Honoria (Nora) Kyle was born on January 16, 1888, in Swinford, County Mayo, Ireland. She was one of nine children born to Richard Kyle and Bridget Campbell. Four of the girls became Sisters – two in the U.S.A., one in Ireland and Sister Nora here in Kingston.
As a young girl, she planned to go to South Africa but on hearing through a Father McDonald, brother of Mother M. Scholastic who was Superior General at the time, Nora wrote to her requesting permission to enter our congregation. Her letter of recommendation from Dean Stanton states that “she is everything good and I am perfectly confident will proved a treasure to any convent she enters”. And she did prove to be a treasure to the Congregation.

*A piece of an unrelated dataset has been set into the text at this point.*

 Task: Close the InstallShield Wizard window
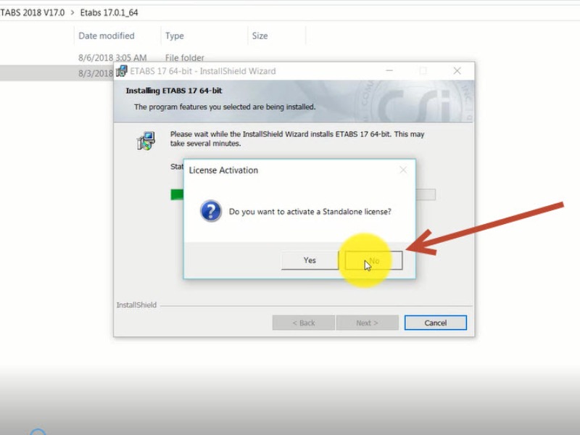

She left her beloved family and friends in Ireland in the company of Anne Marie Brennan (Sr. M. Bonaventure), Mary Swift (left as a Postulant) and Catherine Duffy (Sr. M. Denis), arriving at the House of Providence on October 29, 1906, and was received as a Postulant. On November 21, 1908, she made Profession, taking the name of Sister M. Benignus, and was accepted for Perpetual Profession on November 22, 1910. In 1929 Sister Nora obtained her Canadian citizenship.
After Final Vows Sister went to St. Vincent de Paul Hospital in Brockville where, on January 8, 1914, she was the first Sister to graduate from the nursing school. Her nursing career spanned six decades and was spent primarily in Western Canada. She trained as an x-ray technician in Moose Jaw in 1921 and was responsible for setting up the x-ray department at Providence Hospital; she received her registration from the American Registry of Radiological Technicians, St. Paul, Minn., U.S.A., in 1925.
Sister Nora took great interest in the staff and their families as well as in the patients, where she worked. Even in retirement she visited patients every day and made a special effort to be a friend to those sisters who were far away from home; she loved to take brisk walks and learned to swim at the age of 80; Sister loved music and was an avid correspondent, maintaining many friendships and kept close contact with her relatives in Ireland.
Until her eyesight failed, she read not only for pleasure but to further her knowledge. When the first sisters were to be sent to Guatemala, Sister Nora read everything she could about the region and its people and imparted the information to the Superior General.
Even though sister was confined to bed the last few years of life, she remained very alert, cheerful and thoroughly enjoyed her visits with the sisters and her friends. On August 13, 1990, she took a bad turn, but she was very peaceful and radiant; she slipped away quietly on August 14th at the ripe old age of 102 years and 7 mos.